Christian Eriksen to be fitted with ICD heart-starter device in op after cardiac arrest following Euro 2020 collapse

CHRISTIAN ERIKSEN will be fitted with a heart-starter device following his cardiac arrest at the European Championships.

The Inter Milan playmaker collapsed on the pitch in Denmark’s opening game against Finland before being rushed to hospital.

Christian Eriksen will be fitted with a heart-started device following his cardiac arrestCredit: Reuters

Their team doctor Morten Boesen has now confirmed in a statement that Eriksen will be fitted with a Implantable cardioverter-defibrillator.

Boesen said: “After Christian has been through different heart examinations it has been decided that he should have an ICD (heart starter).

“This device is necessary after a cardiac attack due to rhythm disturbances.

“Christian has accepted the solution and the plan has moreover been confirmed by specialists nationally and internationally who all recommend the same treatment.


AN implantable cardioverter defibrillator or ICD is a small device that’s used to treat dangerously abnormal heart rhythms.

With each heartbeat there is an electrical signal that causes the heart o contract and pump blood.

But, in some people that doesn’t happen properly.An abnormal heart rhythm or arrhythmia is where the heart can beat too slowly, too fast or in an irregular way.

In some cases an arrhythmia can cause sudden cardiac death, which kills 100,000 people in the UK every year.

An ICD is the size of a matchbox and can be fitted to help regulate an abnormal heartbeat.

It’s placed under the skin, usually just below the collar bone, to monitor your heart rate.

Thin wires connect the ICD to the heart, where it constantly checks heart rate and rhythm.If an ICD notices a dangerous heart rhythm it can try to treat it in various ways:

1. Pacing – a series of low-voltage electrical impulses at a fast rate to try and correct the heart rhythm

2. Cardioversion – one or more small electric shocks to try and restore the heart’s normal rhythm

3. Defibrillation – one or more larger electric shocks to try and restore the heart’s rhythm.

An ICD is fitted under local anaesthetic and with sedation.

The op can take between one and three hours, and patients tend to have to stay overnight in hospital.

For more information visit the British Heart Foundation website.

“We encourage everybody to give Christian and his family peace and privacy the following time.”

An ICD is a device, usually fitted in your chest, that helps people with dangerously irregular heart rhythms and checks your beat all the time.

Ajax defender Daley Blind had an ICD fitted in December 2019 after being diagnosed with an inflammation of his heart muscle.

The Dutchman considered withdrawing from Holland’s Euros opener after seeing his former team-mate and friend Eriksen collapse.

He told Dutch broadcaster NOS: “Yesterday had a huge impact on me. 

“Besides the fact that I know Christian well as a friend, the situation for him is terrible. 

“Of course I have also experienced a few things in that area, so that I had to overcome a mental hurdle to play.

“I had a lot of trouble with it, but I’m proud that I did it. Then all the emotion comes out for a while.

“I’ve definitely thought about not taking part. The images and the moment had a lot of impact and I didn’t sleep very well because of them. 

“I really had to overcome a big hurdle to do this.”

Eriksen has been recovering in a Copenhagen hospital since the shock incident.

German doctor Jens Kleinefeld treated the Inter Milan midfielder on the pitch and opened up on the moment Eriksen regained conciseness.

Kleinefeld told Fox Sports: “About 30 seconds later, the player opened his eyes and I could talk to him directly.

“That was a very moving moment, because in such medical emergencies in everyday life, the chances of success are much lower.’

Kleinefeld asked Eriksen: “Well, are you back with us?”

Eriksen replied: “Yes, I am back with you.

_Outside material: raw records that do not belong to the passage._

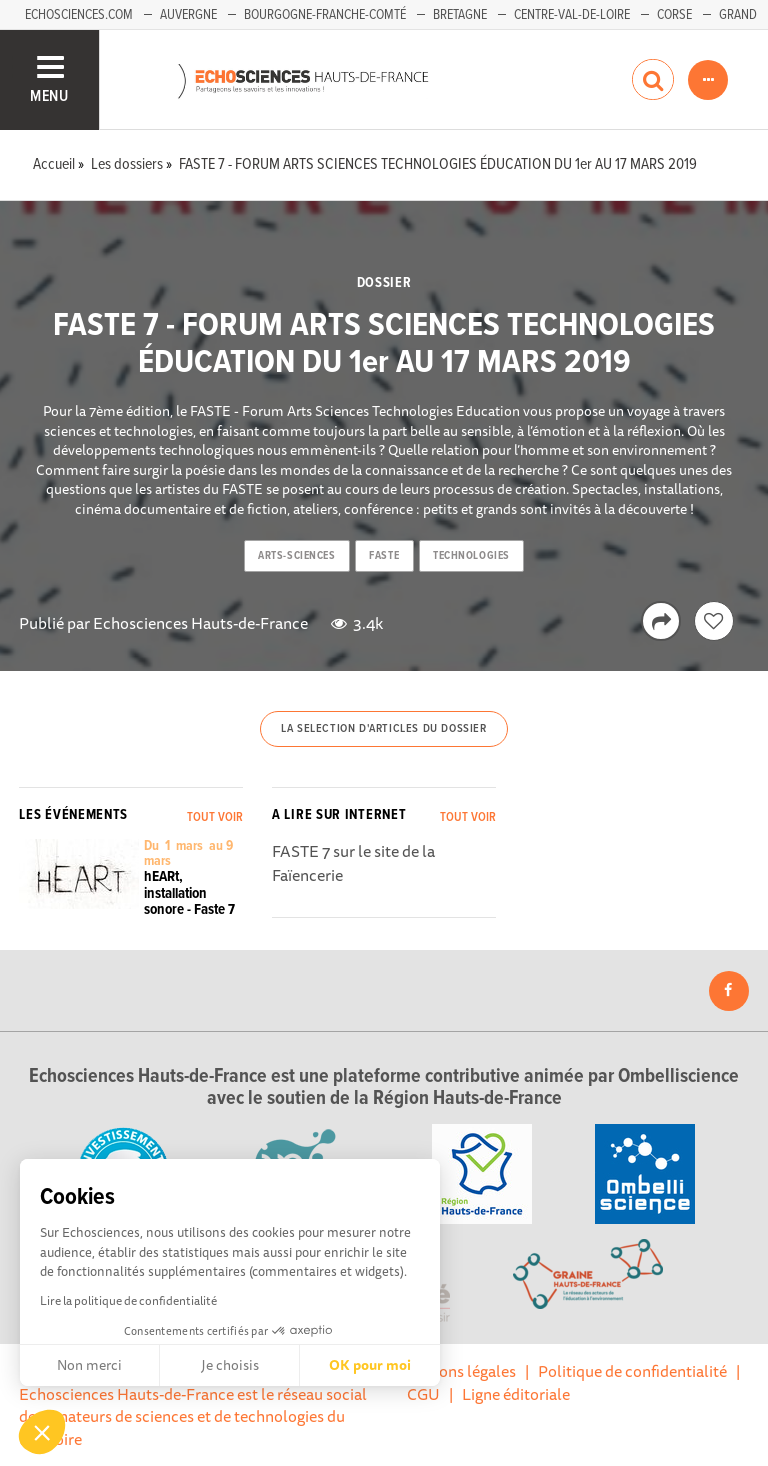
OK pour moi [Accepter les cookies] (370, 1365)
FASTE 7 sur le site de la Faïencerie (353, 863)
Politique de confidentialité (632, 1371)
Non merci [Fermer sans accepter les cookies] (89, 1365)
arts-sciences (296, 556)
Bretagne (460, 15)
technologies (471, 556)
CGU (423, 1394)
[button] (42, 1432)
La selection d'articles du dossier (383, 729)
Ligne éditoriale (516, 1394)
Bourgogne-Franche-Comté (325, 15)
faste (384, 556)
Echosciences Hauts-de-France (200, 623)
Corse (674, 15)
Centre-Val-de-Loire (572, 15)
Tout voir (215, 817)
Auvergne (188, 15)
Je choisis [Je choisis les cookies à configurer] (230, 1365)
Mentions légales (457, 1371)
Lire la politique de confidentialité (128, 1300)
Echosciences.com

For f***s sake, I’m only 29 years old.”

The ex-Tottenham favourite took to social media on Tuesday to give fans an update on his recovery.

Posting a photo with his thumb up from his hospital bed, he wrote: “Hello everyone.

“Big thanks for your sweet and amazing greetings and messages from all around the world. It means a lot to me and my family.

“I’m fine – under the circumstances. I still have to go through some examinations at the hospital, but I feel okay.

“Now, I will cheer on the boys on the Denmark team in the next matches. Play for all of Denmark. Best, Christian.”